Massachusetts Institute of Technology is seeking approval to pay $1,000,000+ in attorneys’ fees to settle a putative class action alleging MIT’s website was inaccessible to people with hearing difficulties. See Nat’l Assoc. of the Deaf et al. v. Mass. Inst. of Tech., 3:15-cv-30024-KAR (D. Mass. filed Feb. 12, 2015). This comes just months after Harvard University preliminarily settled a nearly identical lawsuit for $1.575 million. See Nat’l Assoc. of the Deaf et al. v. Harvard Univ., 3:15-cv-30023-KAR (D. Mass. filed Feb. 12, 2015). Neither university admits liability or wrongdoing in the settlement agreements.

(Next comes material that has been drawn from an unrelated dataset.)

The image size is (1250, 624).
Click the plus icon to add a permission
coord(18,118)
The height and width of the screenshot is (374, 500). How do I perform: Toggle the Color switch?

The complaints alleged each university lacked adequate closed captioning of videos and audio tracks on publicly availably websites in violation of Title III of the Americans with Disabilities Act and Section 504 of the Rehabilitation Act. They alleged the lack of captioning hindered the ability of individuals with hearing difficulties to fully and equally enjoy the services and goods offered to the public via the websites. The complaints alleged that closed captioning of such content was a reasonable accommodation. After motion practice, the courts agreed these allegations constituted viable claims under Section 504 and the ADA, and the parties proceeded into discovery before settling.
In the settlement agreements, the universities promised to: Continue reading “Million Dollar Settlements of Closed Captioning Website Accessibility Lawsuits Highlight Need for Dual Approach”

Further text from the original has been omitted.